— DATA TO PROCESS —
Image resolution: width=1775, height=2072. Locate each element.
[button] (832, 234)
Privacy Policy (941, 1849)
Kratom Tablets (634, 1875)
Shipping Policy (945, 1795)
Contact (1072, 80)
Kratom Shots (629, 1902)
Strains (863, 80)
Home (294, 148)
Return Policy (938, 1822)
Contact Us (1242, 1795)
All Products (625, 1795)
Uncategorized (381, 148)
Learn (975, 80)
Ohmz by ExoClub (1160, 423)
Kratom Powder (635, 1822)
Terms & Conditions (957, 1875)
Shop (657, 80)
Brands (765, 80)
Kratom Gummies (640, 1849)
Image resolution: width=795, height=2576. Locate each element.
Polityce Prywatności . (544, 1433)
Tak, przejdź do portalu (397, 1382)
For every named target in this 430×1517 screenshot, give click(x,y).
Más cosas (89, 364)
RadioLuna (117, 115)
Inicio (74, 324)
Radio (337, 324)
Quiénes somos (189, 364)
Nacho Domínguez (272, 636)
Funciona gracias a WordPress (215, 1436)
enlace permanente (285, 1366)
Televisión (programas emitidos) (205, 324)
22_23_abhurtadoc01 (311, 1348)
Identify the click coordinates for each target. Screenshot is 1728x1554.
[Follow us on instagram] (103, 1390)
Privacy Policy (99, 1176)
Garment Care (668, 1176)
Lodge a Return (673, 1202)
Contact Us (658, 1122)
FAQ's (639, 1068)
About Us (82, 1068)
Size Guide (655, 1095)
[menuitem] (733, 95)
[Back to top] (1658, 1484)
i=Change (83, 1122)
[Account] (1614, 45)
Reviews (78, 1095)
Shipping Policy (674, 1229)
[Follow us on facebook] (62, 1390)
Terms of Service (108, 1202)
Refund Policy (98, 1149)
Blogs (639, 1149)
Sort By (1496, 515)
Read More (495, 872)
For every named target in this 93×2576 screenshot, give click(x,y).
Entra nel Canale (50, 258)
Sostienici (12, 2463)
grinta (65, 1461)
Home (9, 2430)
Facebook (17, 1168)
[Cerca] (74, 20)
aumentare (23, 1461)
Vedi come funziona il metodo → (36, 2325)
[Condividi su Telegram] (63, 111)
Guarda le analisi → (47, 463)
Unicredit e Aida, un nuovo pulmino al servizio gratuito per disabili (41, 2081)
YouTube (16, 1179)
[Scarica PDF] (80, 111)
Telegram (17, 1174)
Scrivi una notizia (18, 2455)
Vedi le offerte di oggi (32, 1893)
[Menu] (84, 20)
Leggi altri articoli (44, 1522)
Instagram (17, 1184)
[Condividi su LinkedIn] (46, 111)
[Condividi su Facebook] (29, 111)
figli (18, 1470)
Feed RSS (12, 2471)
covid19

— WHAT THIS TASK INVOLVES —
Check every line of the data, and copy the ones that contain "give".

— SOLUTION FOR THIS EXERCISE —
For every named target in this 430×1517 screenshot, give click(x,y).
For every named target in this 93×2576 screenshot, give click(x,y).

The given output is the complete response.